[gridengine users] problem with PE / complex setup - not sure, this might even be a bug?

Reuti reuti at staff.uni-marburg.de
Tue Jul 16 18:51:27 UTC 2013


Hi,

Am 16.07.2013 um 19:10 schrieb Tina Friedrich:

> I have just noticed some (to my mind) weird behaviour.
> 
> I've recently upgraded from SGE6.2u5 to SGE8.1.3 (using sge installer upgrade functionality to import my configuration etc).
> 
> We have a consumable complex - called gpus - set up on a couple of nodes that have (as the name suggests) GPUs attached to them.

consumable YES or consumable JOB?

-- Reuti


> That works fine so far - qstat -F gpus=* shows them; I schedule a job with 'qsub -l gpus=1' and one gets used (according to qstat), ... all well.
> 
> We also have a (pretty standard I think?) smp environment - this, also, works (i.e. 'qsub -pe smp 4' gives me 4 slots).
> 
> Combining them fails, we just noticed. Well, mostly fails. Fails in most cases anyway.
> 
> What happens is, when I schedule a job requesting
> 
> 'qsub -l gpus=1 -pe smp X'
> 
> with X anything >2 (i.e. asking for more than 2 slots) it never gets run.
> 
> With X<=2 (i.e. asking for two slots or less) it runs.
> 
> qstat -F gpus=*,slots=* explains why, I think.

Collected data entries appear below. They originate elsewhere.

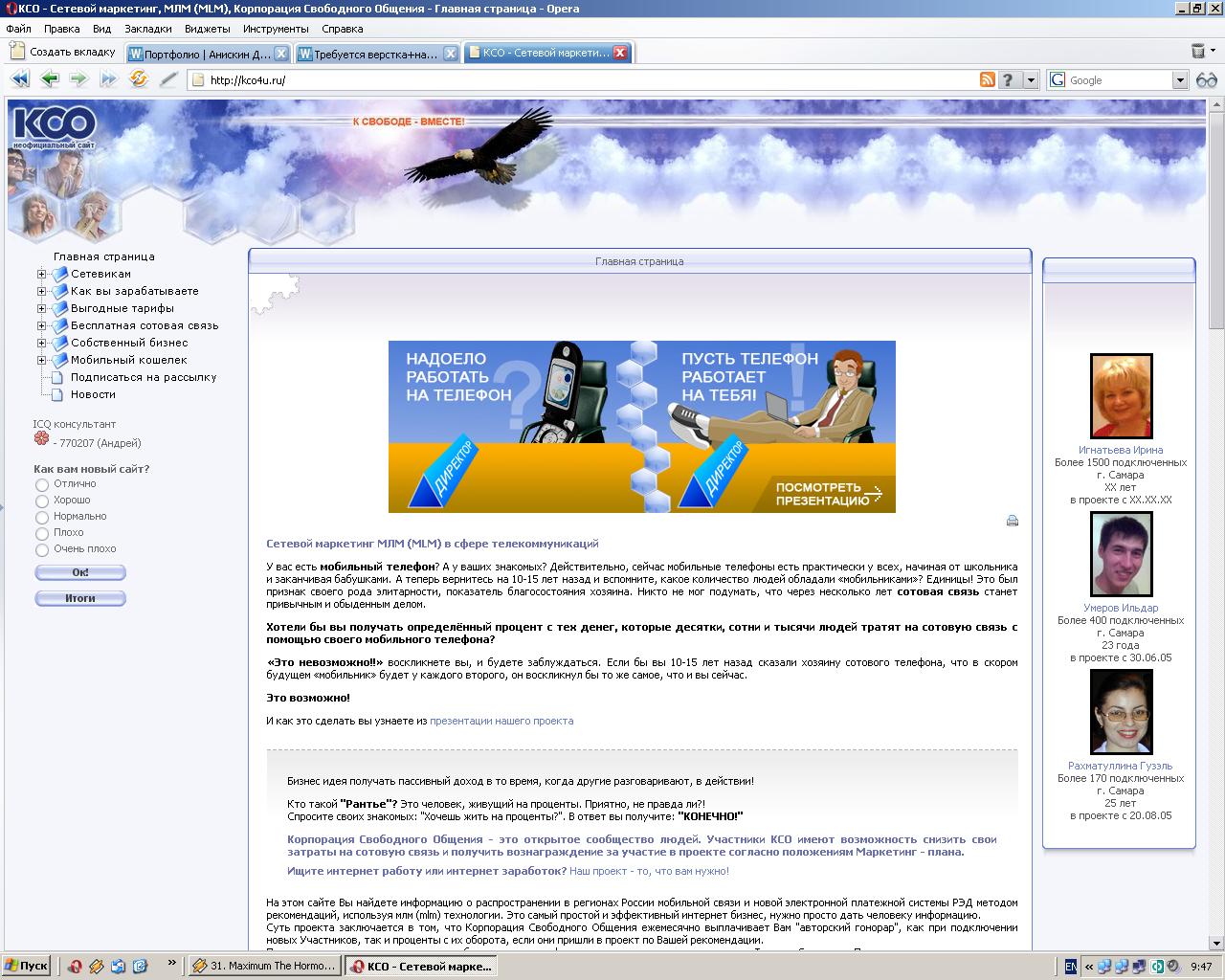Select the 'Нормально' rating option

[x=41, y=517]

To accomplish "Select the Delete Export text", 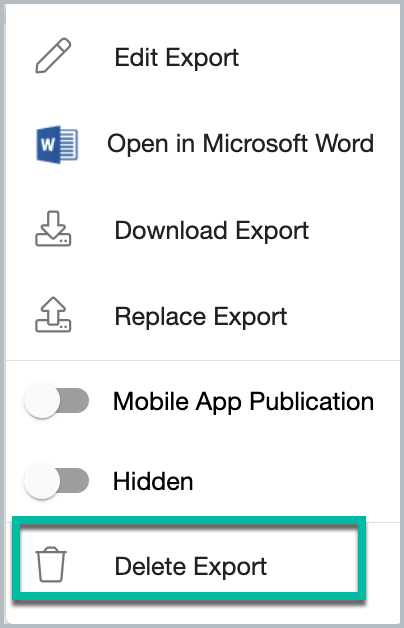I will coord(191,566).
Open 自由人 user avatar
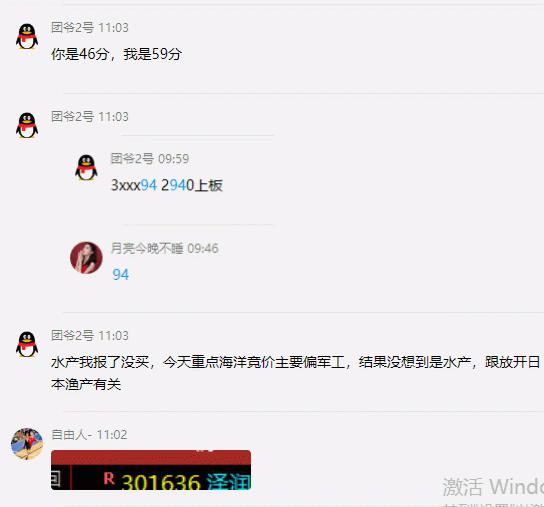The height and width of the screenshot is (507, 544). (x=27, y=444)
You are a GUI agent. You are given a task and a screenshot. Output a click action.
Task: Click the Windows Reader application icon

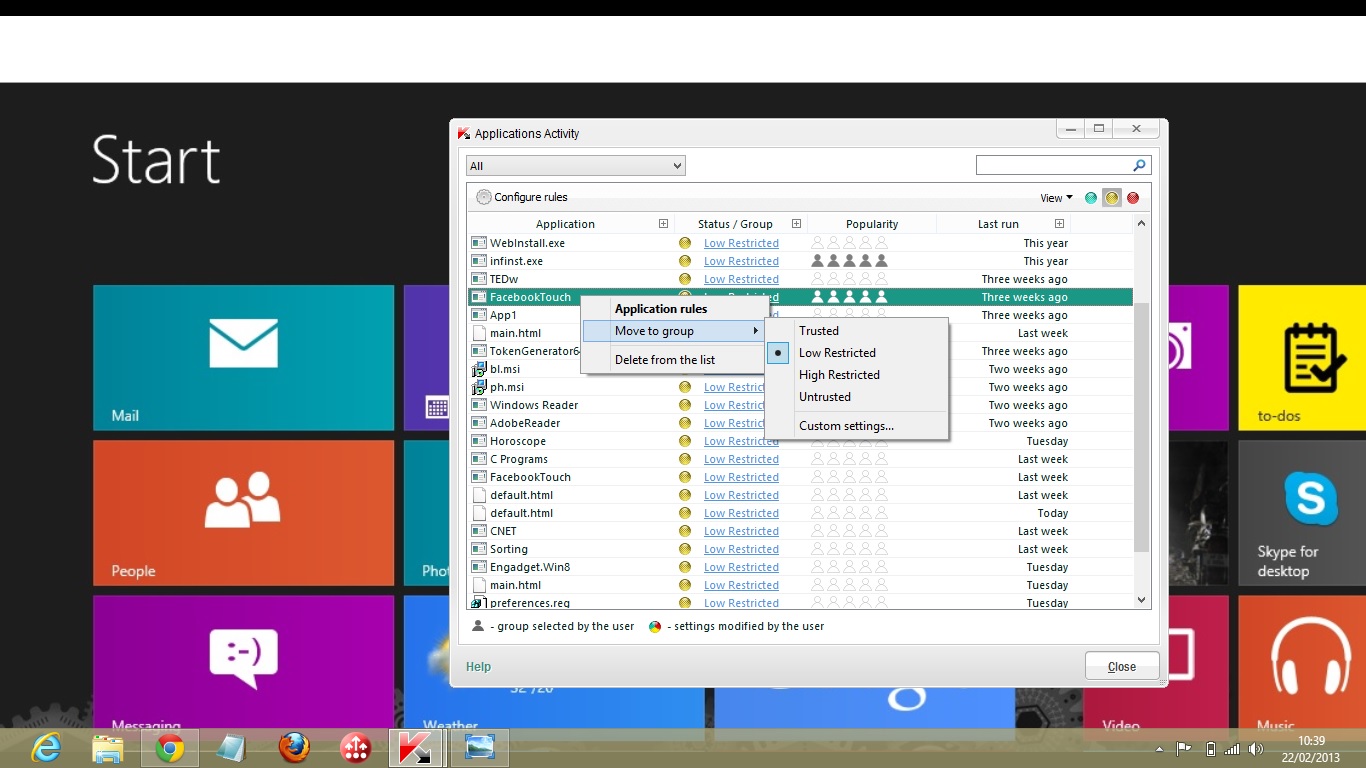(479, 405)
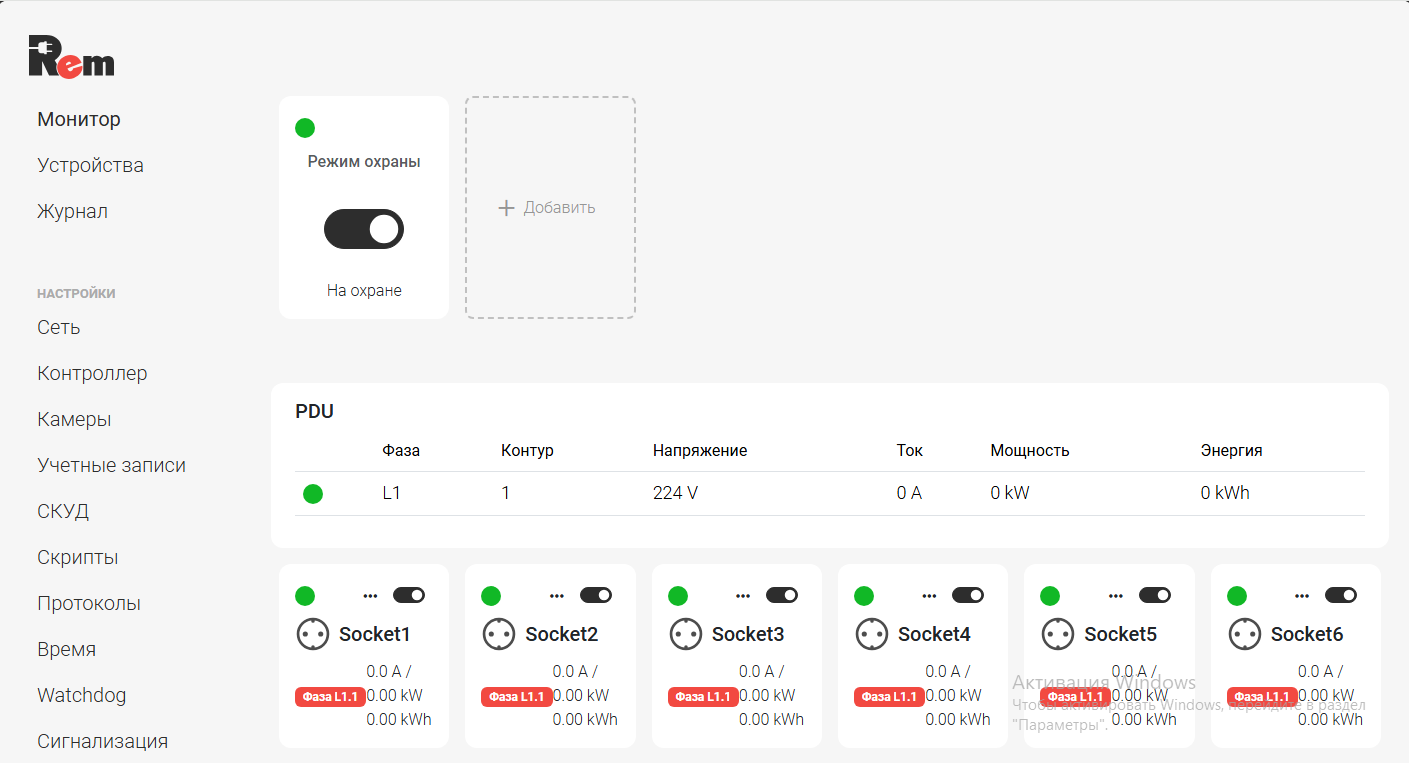The width and height of the screenshot is (1409, 763).
Task: Click the green status dot on Socket2
Action: pos(491,596)
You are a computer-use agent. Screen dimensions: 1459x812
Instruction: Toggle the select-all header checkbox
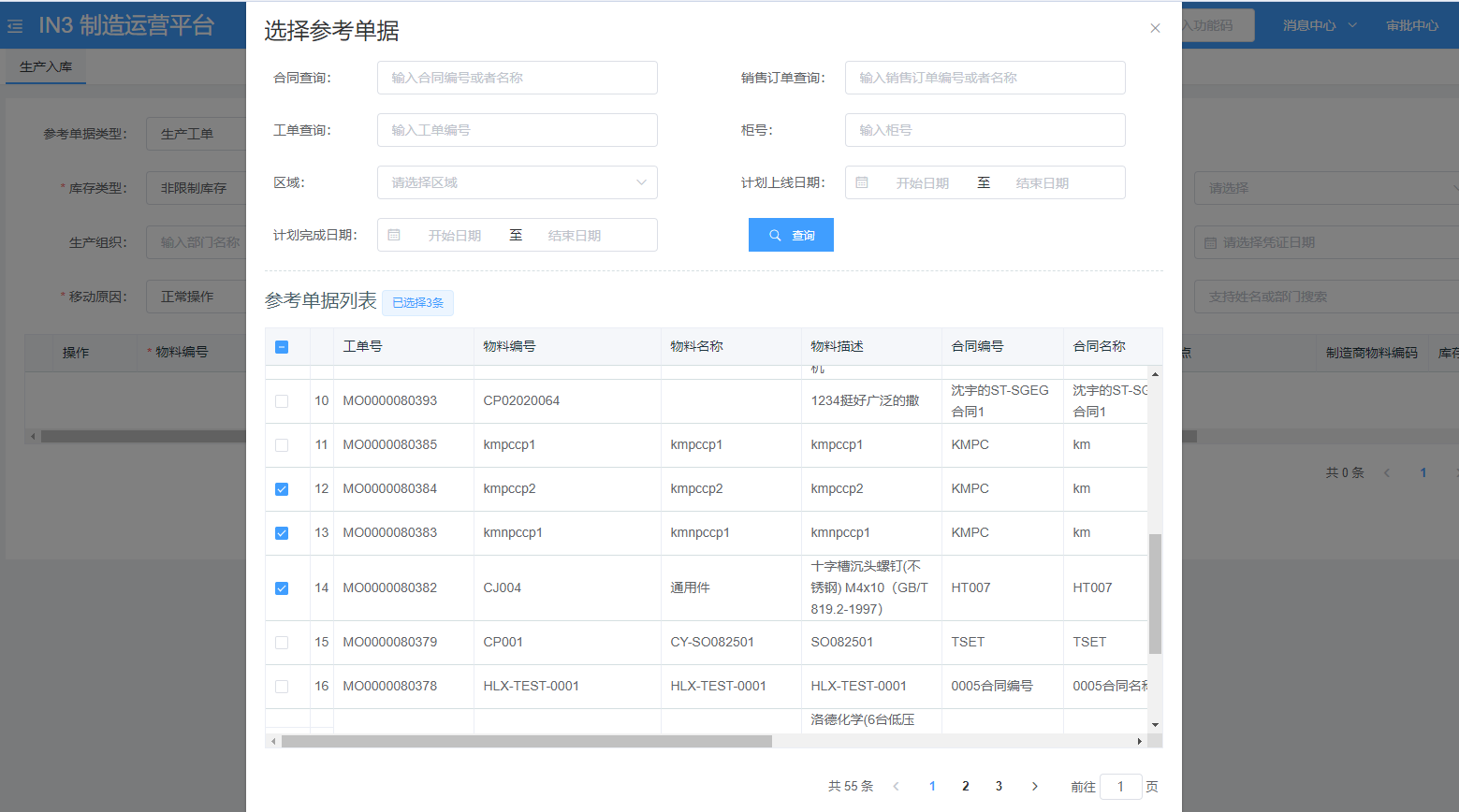pos(282,347)
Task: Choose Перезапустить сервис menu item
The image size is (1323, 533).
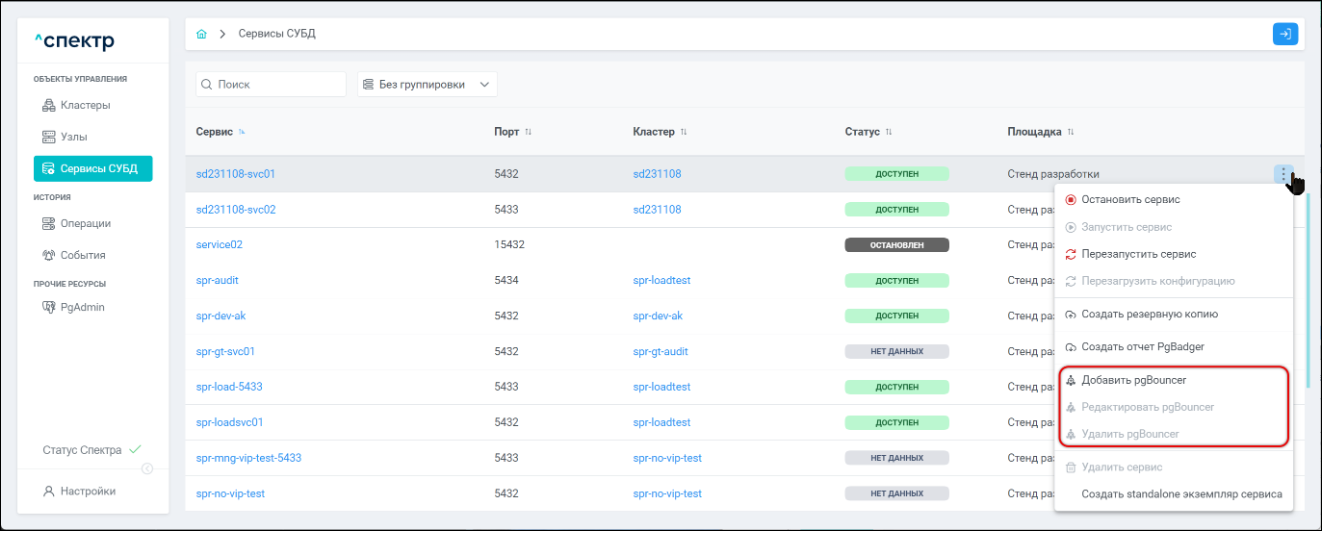Action: pos(1138,254)
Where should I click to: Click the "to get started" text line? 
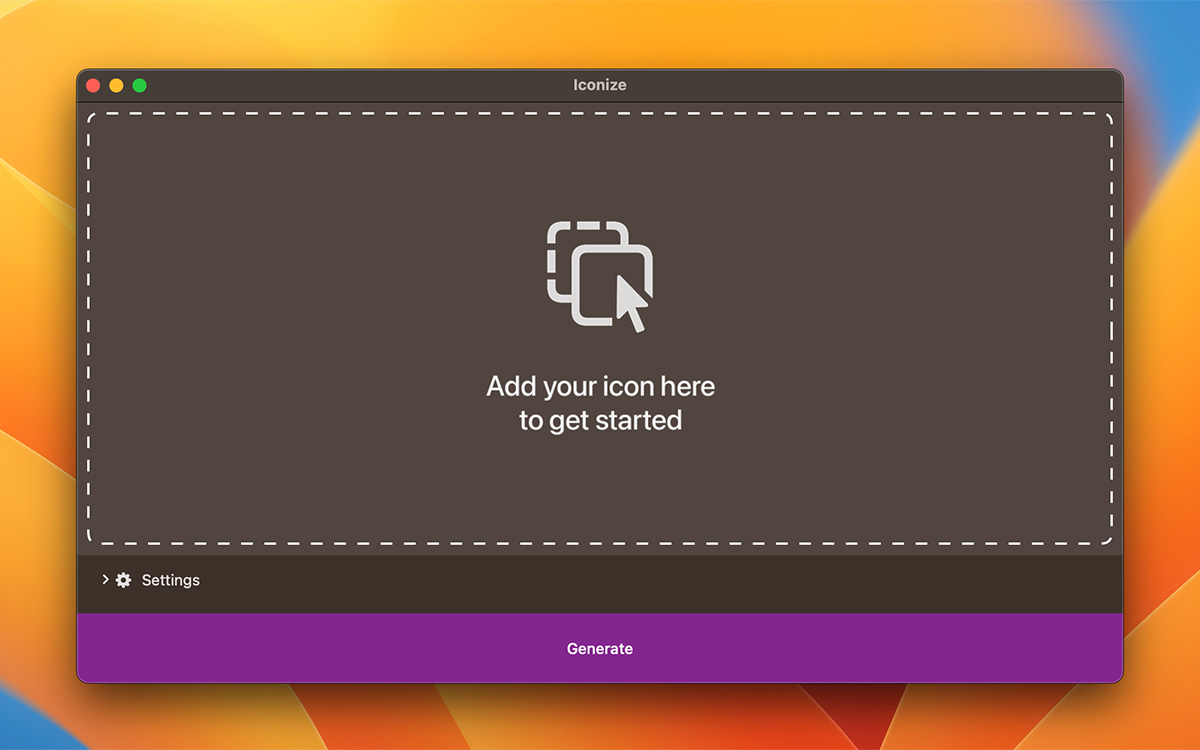click(600, 420)
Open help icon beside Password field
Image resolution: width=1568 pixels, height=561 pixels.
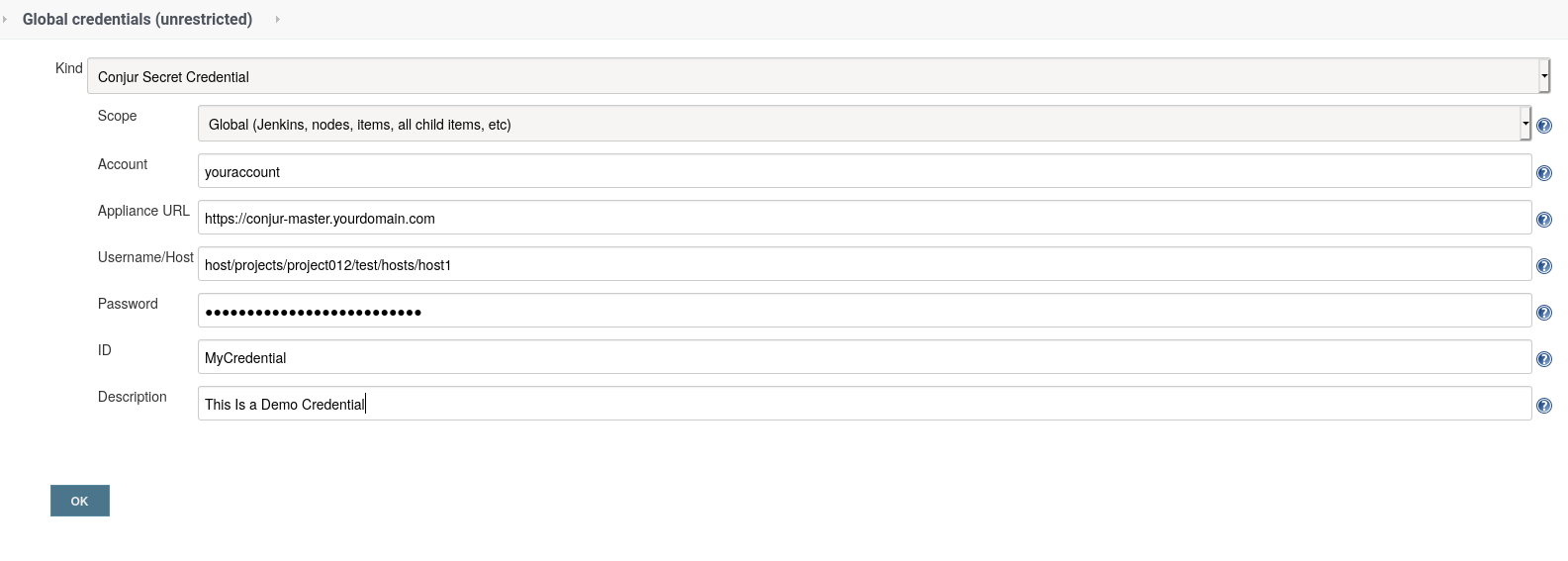pyautogui.click(x=1543, y=313)
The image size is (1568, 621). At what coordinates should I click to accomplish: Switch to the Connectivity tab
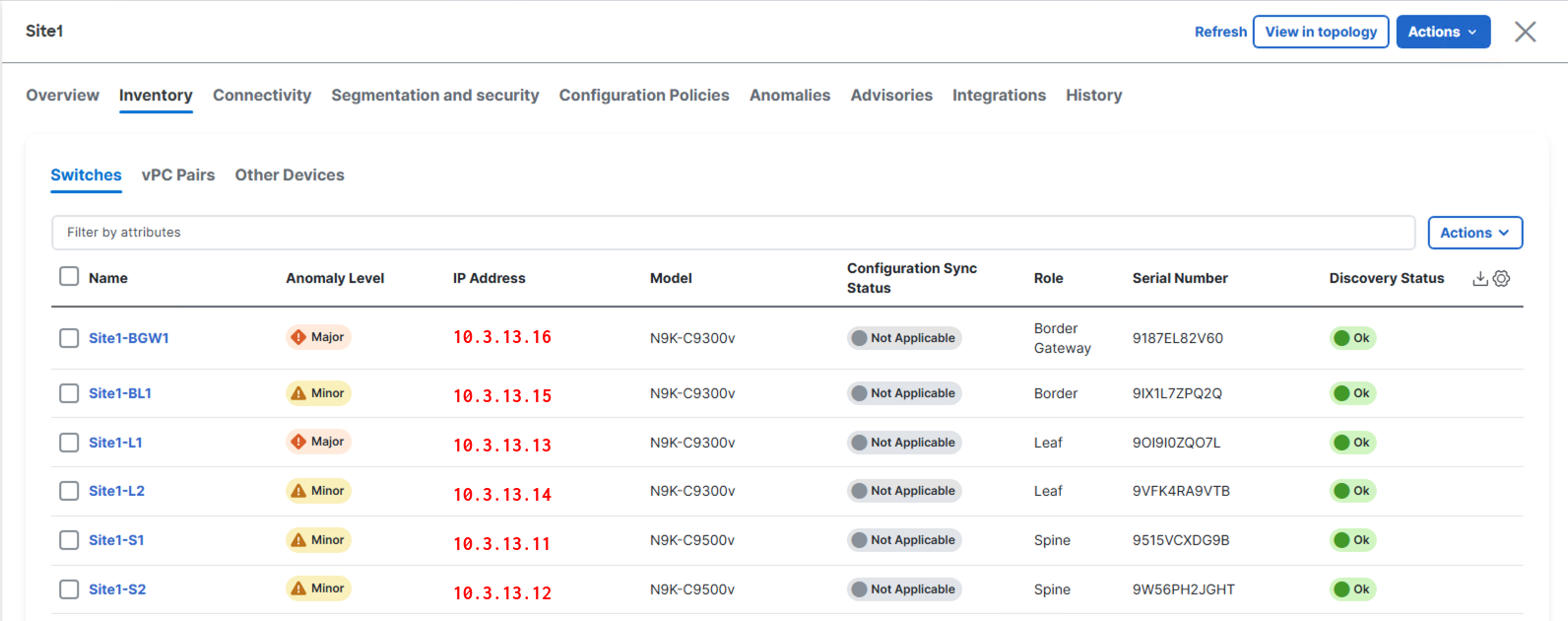click(262, 96)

The nodes have 2 GPUs available (qstat -F confirms that). Now, when I submit asking for 1 GPU and 2 slots (i.e. '-l gpus=1 -pe smp 2'), I'd expect the there to be 1 GPU resource and 2 slots used. However, qstat shows 2 GPU resources used (i.e. non left) - and two slots used, as expected.
> 
> I just tried with another consumable (called matlab) I've introduced; same sort of thing happens - the nodes have 1 available; scheduling as '-l matlab -pe smp 8' ends me up with the node showing "-7" matlab resources left (I'd expect 0 left).
> 
> So somehow, it seems that the number of slots asked for (via the PE) gets also uses as the number of GPUs requested?
> 
> Is that me doing something stupid in my definitions, or a bug? Pretty sure this worked "as expected" in SGE6.2u5.
> 
> Tina
> 
> -- 
> Tina Friedrich, Computer Systems Administrator, Diamond Light Source Ltd
> Diamond House, Harwell Science and Innovation Campus - 01235 77 8442
> 
> -- 
> This e-mail and any attachments may contain confidential, copyright and or privileged material, and are for the use of the intended addressee only. If you are not the intended addressee or an authorised recipient of the addressee please notify us of receipt by returning the e-mail and do not use, copy, retain, distribute or disclose the information in or attached to the e-mail.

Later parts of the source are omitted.